Rep. Mark Meadows (R-N.C.) (Image via C-Span)

Have you ever witnessed something so mortifying that you wished you were invisible and could slink away unnoticed? I wonder if any Republicans had that impulse last week. Their president did not introduce incapacity for embarrassment into our politics, he just took it to another level.

The week was too much. Rep. Matt Gaetz (R-FL) threatened Michael Cohen before a House Oversight and Reform Committee hearing. Sebastian Gorka compared Rep. Alexandria Ocasio-Cortez (D-NY) to Joseph Stalin. Diamond and Silk were treated as A-listers at CPAC.

At the heart of the chaos was Mr. Art of the Deal, hugging the flag and giving another unhinged pep rally speech after returning from his Hanoi summit, where his vanity and dictator envy left him empty-handed, though he fatuously absolved Kim Jong-un in the torture of Otto Warmbier.

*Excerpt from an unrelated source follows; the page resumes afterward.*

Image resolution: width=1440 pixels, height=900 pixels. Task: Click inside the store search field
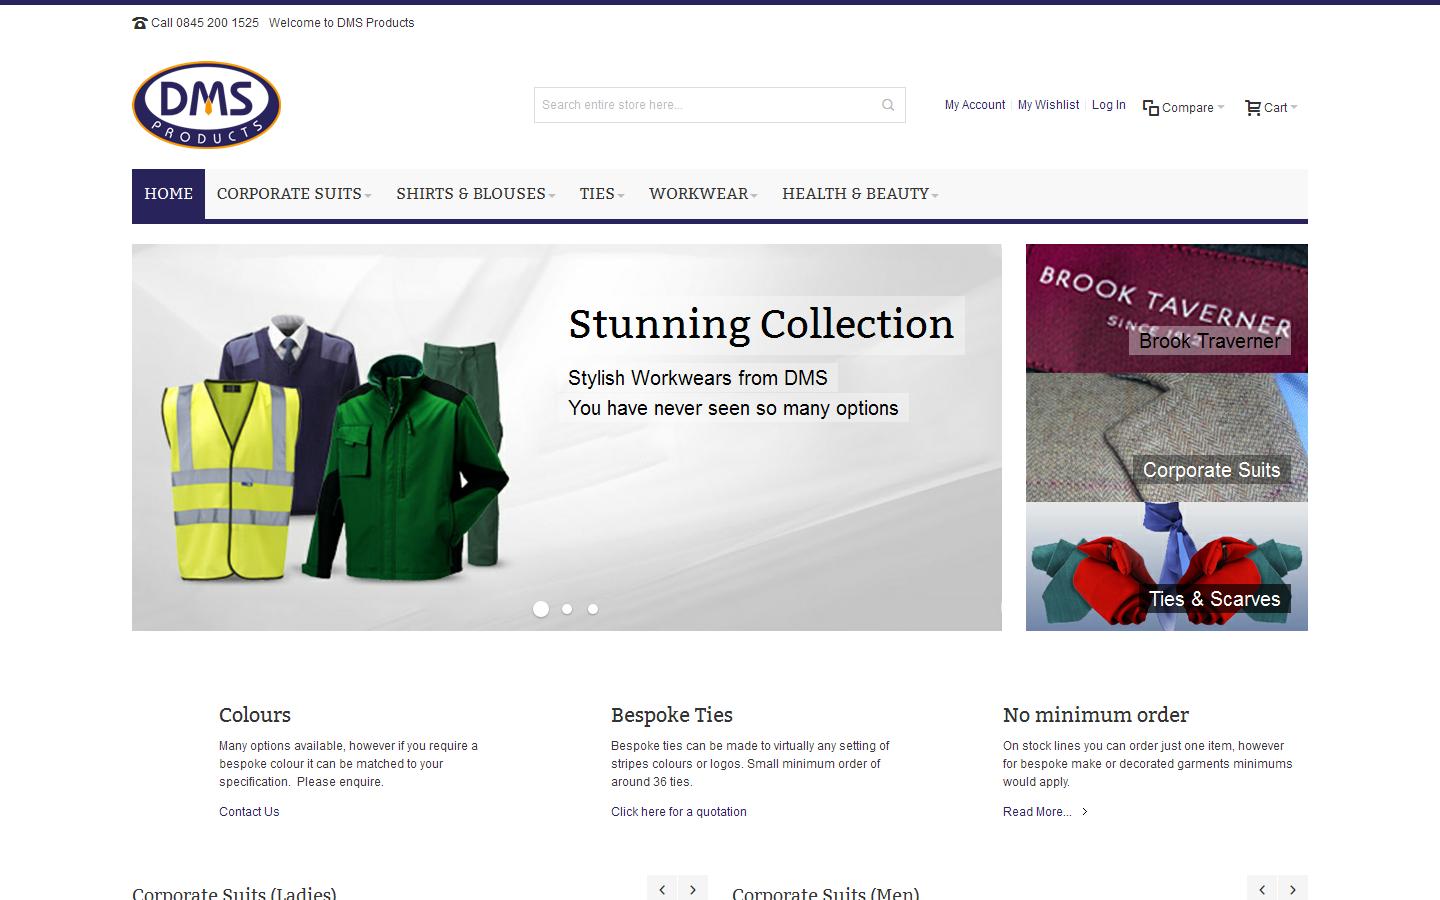[700, 104]
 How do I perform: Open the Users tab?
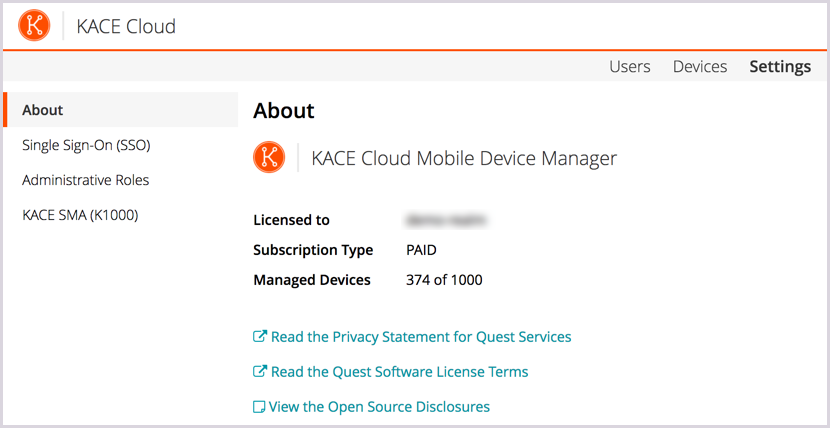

At the hearing, Rep. Paul Gosar (R-Ariz.) told Cohen, “You’re a pathological liar. You don’t know truth from falsehood.” Cohen rejoined, “Are you talking about me or the president?”

Not only did Gosar say, “Liar, liar, pants on fire,” the Republicans displayed the schoolyard taunt on a poster. Rep. Mark Meadows (R-NC) had a live exhibit: Lynne Patton, a wedding planner Trump made an administrator at HUD. Meadows thought Patton’s blackness refuted Cohen’s charge that Trump (the birther, Central Park Five slanderer, and Nazi defender) is a racist.

Rep. Rashida Tlaib (D-Mich.) was having none of it. She said using a black woman as a prop is “racist in itself.” Meadows, who talked in 2012 of sending President Obama “back home to Kenya,” was near tears as he demanded Tlaib’s remarks be stricken. He cited nieces and nephews of color as proof he couldn’t be racist. Perhaps he forgot that our third president enslaved his own black children. Committee chair Elijah Cummings (D-Md.), whose indulgence of the Republicans may have been in the spirit of giving one’s opponent enough rope to hang himself, persuaded Tlaib to say she wasn’t calling Meadows a racist.

Thus, typically, it fell to people of color to soothe a colleague’s fragile whiteness. Author Robin DiAngelo writes, “White fragility is not weakness per se. In fact, it is a powerful means of white racial control and the protection of white advantage.” Only through a privileged lens can calling someone out on his racism be offensive while deleting black people from voting rolls is fine.

Falsely conflating white identity with national identity divides and diminishes us. You cannot see other people’s struggles if you insist on being the protagonist of every story. We are all in the American project together, and will rise or fall together. We need to take our blinders off.

The day after the hearing, an MSNBC reporter asked a white man in a pancake house, “Do you believe Michael Cohen or the president?” He answered, “I’m gonna have to put my faith in the president.” He followed that with “because,” but I missed the rest as I threw my shoe at the screen. Trump’s performance art distracts his fans from the con job he is pulling on them.

Former Maine governor Paul LePage says that without the Electoral College, white people will be forgotten. Seriously? Reality was in the loo when Trump told the CPAC crowd, “We believe in the American dream, not in the socialist nightmare.” If you’re a Trumpist, socialism is anything that helps brown people, while benefits you receive are considered an entitlement, even if they’re the same program.

If we let ourselves be cowed by Trump’s provocations, if we focus on what stirs the rabble instead of what serves the greater good, we will lose our country and squander centuries of struggle. We must believe enough in ourselves, our values, and our fellow citizens to seize the moment and not be diverted by a demagogue‘s crude cavortings.

Instead of fighting on Trump’s favored ground of fear and resentment, we should impart an honest vision—not just advancing policy goals, but recognizing our diverse human resources as an asset and not a threat, demanding the best in ourselves as in each other, and reclaiming our decency and honor.

That reclamation requires an historic Republican loss.